Haha first, I appreciate the thanks, I'm glad you guys are diggin what I'm writing.
Secondly though, we have the mindset all wrong, and it's probably my fault. Your cows are your most treasured asset, and there is no such thing as a useless cow, or a dried up udder.
I'm writing up a piece on customer appreciation, and now I'll definitively post it over here. Your cows are your most valued asset. If you think a cow is just an udder to be milked, forgotten about, then milked again when you need the cash, you're going to find you have a pretty useless farm.
You gotta feed the cow.
You gotta shelter the cow.
You gotta make sure the cow is healthy and happy.
Otherwise, you're going to get little or no milk.
You have to create relationships with your customers. I mean real relationships, true friendships.
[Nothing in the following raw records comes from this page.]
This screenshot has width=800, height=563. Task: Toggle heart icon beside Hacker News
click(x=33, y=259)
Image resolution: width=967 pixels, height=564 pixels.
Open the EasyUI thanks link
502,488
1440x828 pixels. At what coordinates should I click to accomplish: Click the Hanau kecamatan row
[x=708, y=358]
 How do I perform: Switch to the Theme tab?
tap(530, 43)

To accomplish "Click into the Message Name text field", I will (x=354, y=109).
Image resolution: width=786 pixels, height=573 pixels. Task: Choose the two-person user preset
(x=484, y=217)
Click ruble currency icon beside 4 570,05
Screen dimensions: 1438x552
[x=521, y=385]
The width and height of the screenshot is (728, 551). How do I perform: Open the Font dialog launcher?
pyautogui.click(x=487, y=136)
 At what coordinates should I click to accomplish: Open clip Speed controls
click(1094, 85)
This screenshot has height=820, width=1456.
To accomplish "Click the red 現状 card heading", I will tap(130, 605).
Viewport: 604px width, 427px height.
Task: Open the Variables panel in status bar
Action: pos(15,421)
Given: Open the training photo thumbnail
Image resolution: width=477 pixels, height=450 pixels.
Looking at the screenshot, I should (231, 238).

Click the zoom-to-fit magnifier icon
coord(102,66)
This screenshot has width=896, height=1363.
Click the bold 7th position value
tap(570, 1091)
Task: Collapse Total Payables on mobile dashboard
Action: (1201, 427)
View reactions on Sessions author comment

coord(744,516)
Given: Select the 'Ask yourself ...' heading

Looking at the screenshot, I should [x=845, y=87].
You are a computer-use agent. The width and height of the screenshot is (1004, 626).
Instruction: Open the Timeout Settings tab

How many guys in your area offer the same exact stuff you do? 15? 20? 50?
What are you doing right now to guarantee your cows aren't gonna jump on the next shiny tractor?
The whole point of my previous post was to impress upon you guys one reason it's important to have a client database. It's definitely the easiest and cheapest way to market. But you have to have the relationships in place.
BUILD REAL RELATIONSHIPS WITH YOUR CUSTOMERS.
When I was in high school, I was the ground guy (read gopher) for my girlfriend's Dad. He was a contractor who did mostly one story additions. I remember the first job I was on, about three weeks into it, I was backing up the big ass Chevy rack truck, and I ran over their HOs cat. I **** you not, I killed the cat. Completely an accident, but I though holy crap I just cost us this job.
I was moved off the job for like 2 days, but the HO kept asking where I was. She was a really laid back younger lady, and she was amazingly quite cool about it. Anyways, we get the job done at end of the summer (kitchen remodel, new bathroom, new dining room, sauna, finish the basement), and she throws the company a thank you party. Dave, the guy I worked for, got 8 referrals from this party alone.
Why did a woman throw a party for the same people who crushed her cat? And why did she refer us to her friends?
Because Big Dave was a people person and had a business philosphy I follow very closely now. Make your clients your friends, don't just see a paycheck. And we all got it.
They were always asking us to have beers after work on Friday, cracking jokes, generally having a good time. Even though something pretty ****ty happened, we had a whole summer where we were in their personal space getting to know them, and building a relationship with them.
What are you doing to build bulletproof relationships with clients?
The biggest mistake I know of in business is to just see the sale. How much money am I going to make this time?
DO NO DO THAT!!!
Sure, this couple might be worth a 40k job right now, but what is the lifetime value of them worth? How much business can they bring in for me? How many referrals are they going to give me? How am I rewarding them for those referrals?
A Customer Database is the tool in your arsenal. Use it to its maximum potential.
Do not think about your cows as hamburger. Don't even think about them as business partners.
Think of them as friends and treat them as such. My cows know how valuable they are to me. Some of my cows are my most trusted business associates, and some really good friends.
The Wrap Up
Do not use your database to just shoot of marketing crap. Give value. Use it to keep in touch. Build bulletproof relationships. Let me make this promise to you right now: If you build real relationships with your customers, you won't ever be beaten on price again. Ever. In the history of Ever.
Treat your cows like the gold that they are. No more one and done.
Thanks for reading the mind dump, wait until you see the article I'm working on.